19 November 2017 – The Eastern Mediterranean Region has witnessed remarkable progress in measles control in the last 2 decades with several countries close to achieving elimination. A journal article entitled Progress towards regional measles elimination ? worldwide 2000?2016, authored by WHO and published on 27 October 2017, indicates that during the period from 2000 to 2016, annual reported measles incidence in the Region decreased by 89%, from 90 to 10 cases per million persons, and annual estimated measles deaths decreased by 79%, from 55 300 to 11 400 deaths for the same time period.
Countries in the Region are at various stages of progress towards measles elimination. Three countries had no cases of measles in 2016 and incidence was less than 1 per million persons in 3 more countries and less than 5 per million persons in 7 countries.
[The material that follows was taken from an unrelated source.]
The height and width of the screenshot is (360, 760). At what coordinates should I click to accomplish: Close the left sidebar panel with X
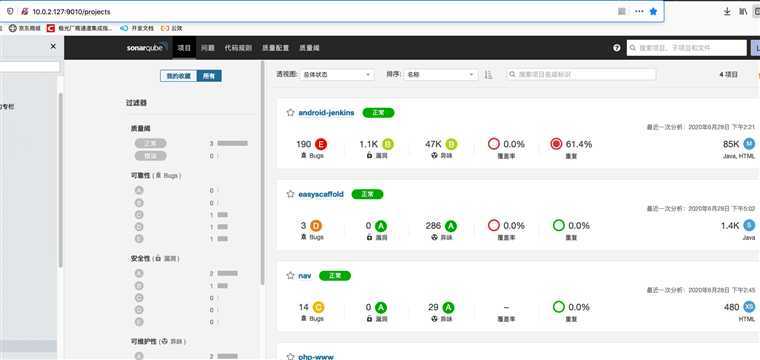pos(53,46)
Although, 9 countries have experienced measles outbreaks with incidence higher than 10 per million persons in 2016, these outbreaks are of lower number of cases compared to previously experienced outbreaks.
The year 2010 saw the lowest levels of measles cases. In 1997, the Forty-fourth Session of the Regional Committee for the Eastern Mediterranean had endorsed resolution EM/RC44/R.6 to eliminate measles from all countries by 2010. To achieve this goal, countries have been implementing the regional strategy for measles elimination, focusing on achieving equal or more than 95% vaccination coverage with two doses of measles-containing vaccine (MCV) in all districts through routine immunization, supplemented by supplementary immunization activities where needed, and conducting high quality, case-based surveillance supported by proficient national laboratories.
The strategy has been implemented with variable degrees of success. Estimated coverage with first dose of measles-containing vaccine (MCV1) increased in the Region from 72% in 2000 to 81% in 2010. However, with the challenging situations in several countries in the Region, this coverage dropped to 77% in 2016. Among the estimated 20.8 million infants who did not receive MCV1 through routine immunization services in 2016 globally, approximately 3.8 million (18%) were in the Region, with around 2 million of these children in Pakistan. During 2000–2016, the number of countries providing a second dose of measles-containing vaccine (MCV2) nationally through routine services increased from 12 (55%) to 21 (95%).
To supplement relatively low routine measles vaccination in the Region, especially at subnational levels from 2000 to 2016, approximately 590 million doses of measles-containing vaccines were administered through mass immunization campaigns, implemented in all countries of the Region targeting different age groups in the different countries for individuals between 6 months and 40 years of age.
Twenty (20) out of the 22 countries in the Region have implemented measles case-based laboratory surveillance, supported by proficient national laboratories. Measles surveillance performance indicators showed that several countries met surveillance standards.
The decrease in measles mortality to around 11 000 deaths in the Region in 2016 is one of 5 main contributors (along with decreases in mortality due to diarrhoea, malaria, pneumonia and neonatal intrapartum deaths) to the decline in overall child mortality worldwide. However, the measles elimination target has not yet been met due to ongoing acute and protracted humanitarian emergencies in the Region that have resulted in a significant increase in the number of reported measles cases during the period 2011 to 2015 and the elimination goal was deferred to 2020.
Continued work is needed to achieve this goal. As the Region moves closer to eradicating polio it is important that the significant infrastructure and assets of the polio programme are used to benefit other development goals such as the elimination of measles and the strengthening of routine immunization programmes.